Alimentación: Posee una dieta omnívora con una fuerte inclinación insectívora durante la temporada reproductiva. Se alimenta activamente en el suelo, consumiendo una gran variedad de invertebrados como coleópteros, ortópteros, arañas, orugas y larvas de diversos insectos. Complementa esta dieta con el consumo de semillas de gramíneas silvestres y granos que encuentra en los campos. Suele forrajear en bandadas, caminando ágilmente entre la vegetación baja y el barro, levantando detritos o inspeccionando el suelo húmedo y el estiércol del ganado en busca de presas.

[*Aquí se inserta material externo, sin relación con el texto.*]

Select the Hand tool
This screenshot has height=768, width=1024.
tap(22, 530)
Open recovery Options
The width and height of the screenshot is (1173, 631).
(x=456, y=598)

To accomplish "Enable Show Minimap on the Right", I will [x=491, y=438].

Comportamiento: Destaca por ser una especie altamente gregaria durante todo el año, formando bandadas que a menudo se asocian con otros ictéridos como el pecho amarillo (Pseudoleistes virescens). Su vuelo es marcadamente ondulado y conspicuo. El canto del macho es una serie de notas musicales, claras y melodiosas, emitidas a menudo desde perchas elevadas como arbustos o tallos altos de pasto para delimitar su territorio de nidificación. Muestra un comportamiento cooperativo muy desarrollado, donde miembros que no se están reproduciendo activamente colaboran en la defensa del territorio y la alimentación de los pichones de otras parejas de la colonia.

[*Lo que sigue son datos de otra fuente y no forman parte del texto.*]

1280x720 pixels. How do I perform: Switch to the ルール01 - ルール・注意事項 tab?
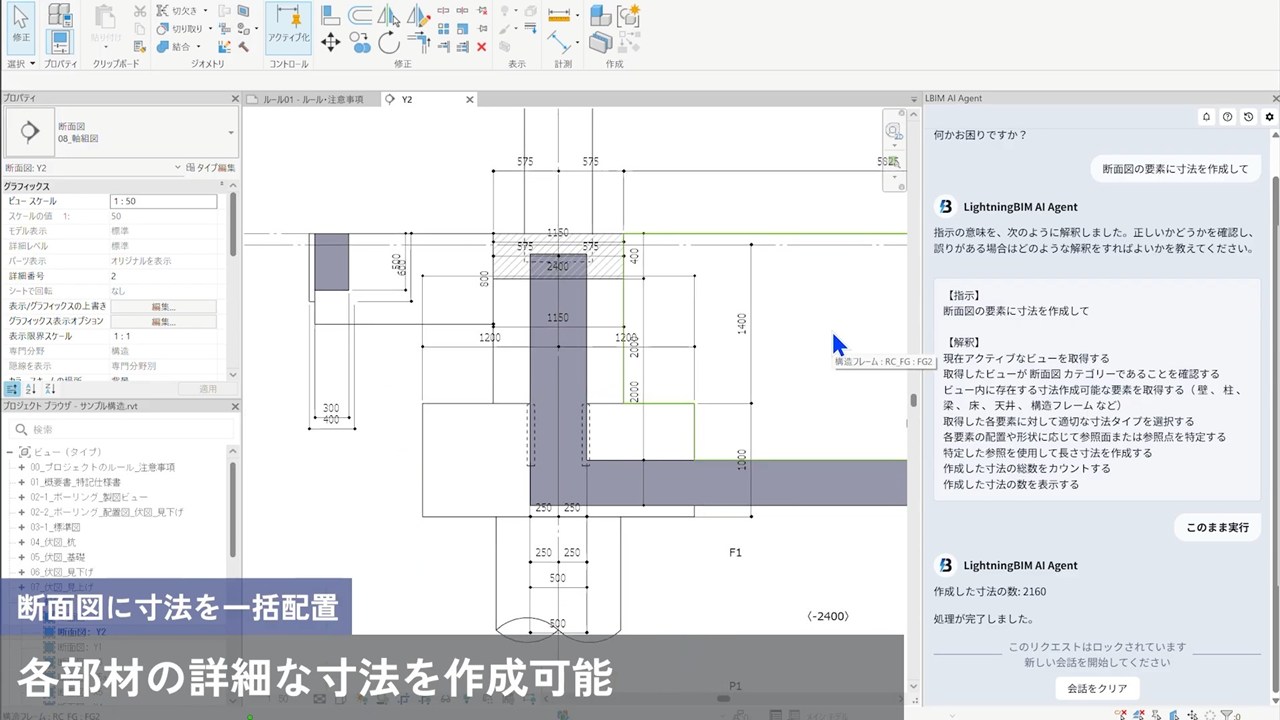click(x=312, y=100)
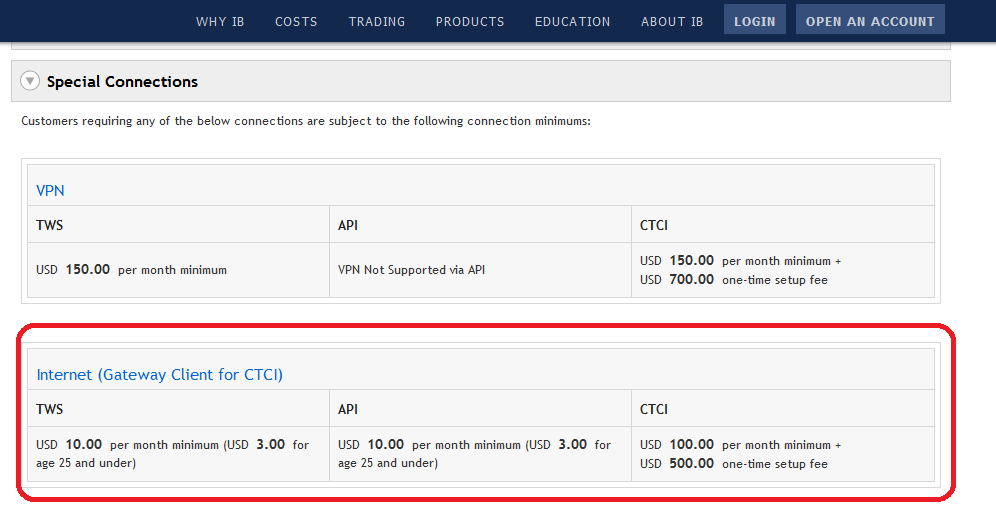Image resolution: width=996 pixels, height=509 pixels.
Task: Click the VPN API column header
Action: (348, 225)

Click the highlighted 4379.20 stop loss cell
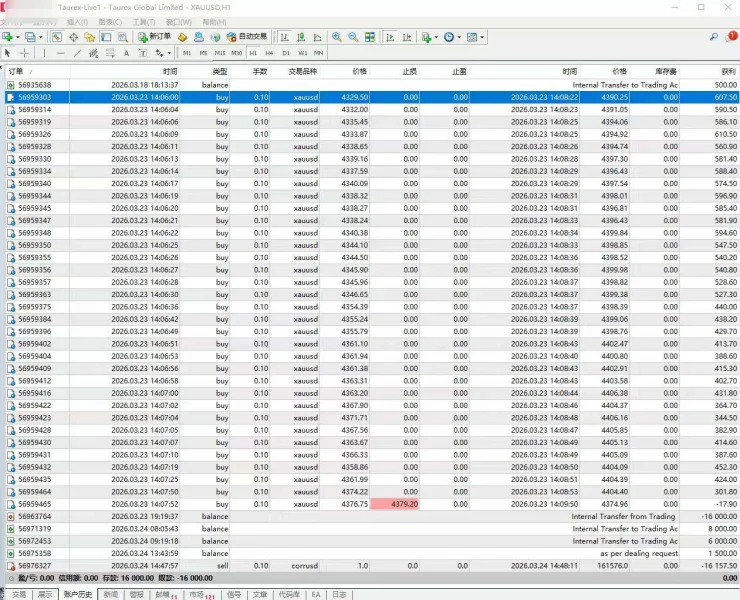(395, 504)
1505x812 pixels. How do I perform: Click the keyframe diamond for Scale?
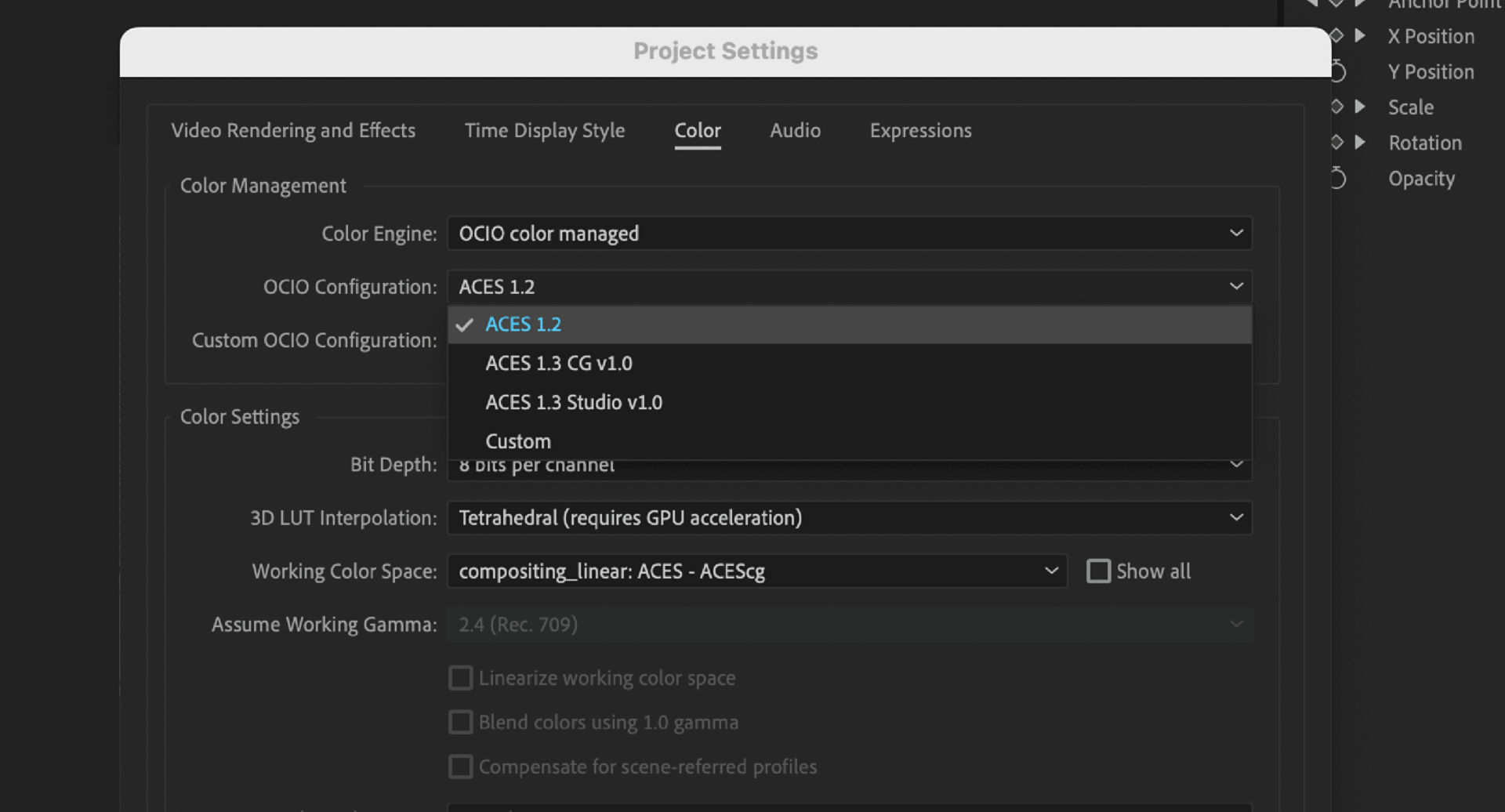[1336, 107]
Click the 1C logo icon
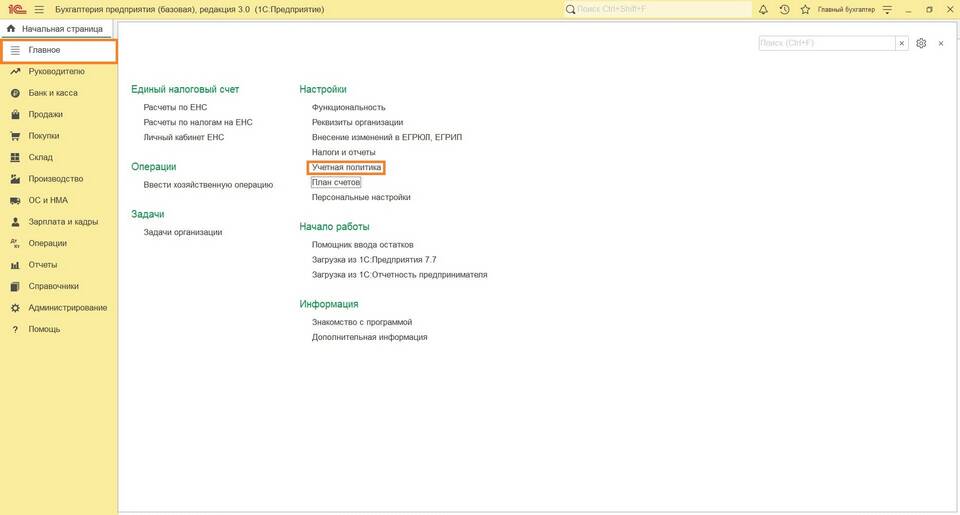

Nidificación: Desarrolla un sistema reproductivo de carácter colonial, agrupándose en pequeños núcleos de nidificación dentro de pajonales densos o áreas inundables. Construye un nido en forma de taza abierta y profunda, utilizando hojas secas de pasto y fibras vegetales, firmemente entrelazadas y suspendidas a baja altura, generalmente a menos de un metro del suelo o del agua, oculto entre la densa vegetación de cardillas o matas de pasto. La postura consta usualmente de 3 a 4 huevos de color blanco o celeste muy pálido, con manchas y líneas oscuras. El período de incubación dura aproximadamente 12 a 14 días. Es común la presencia de ayudantes de nido y la especie sufre de forma recurrente el parasitismo de puesta por parte del tordo renegrido (Molothrus bonariensis).

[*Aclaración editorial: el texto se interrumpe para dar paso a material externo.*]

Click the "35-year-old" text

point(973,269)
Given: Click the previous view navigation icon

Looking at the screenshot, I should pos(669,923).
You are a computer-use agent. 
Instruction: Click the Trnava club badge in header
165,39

Categoría de conservación: Se encuentra catalogado globalmente como una especie Vulnerable (VU) según la Lista Roja de la UICN. Sus poblaciones han sufrido un declive histórico alarmante debido a la destrucción sistemática y conversión de los pastizales nativos para la agricultura intensiva (cultivos de soja y arroz) y la forestación exótica con pinos y eucaliptos. Adicionalmente, el sobrepastoreo severo, el uso indiscriminado de agroquímicos y la captura ilegal de ejemplares silvestres para el comercio de aves de jaula representan graves amenazas que comprometen la viabilidad a largo plazo de este taxón en toda su área de distribución.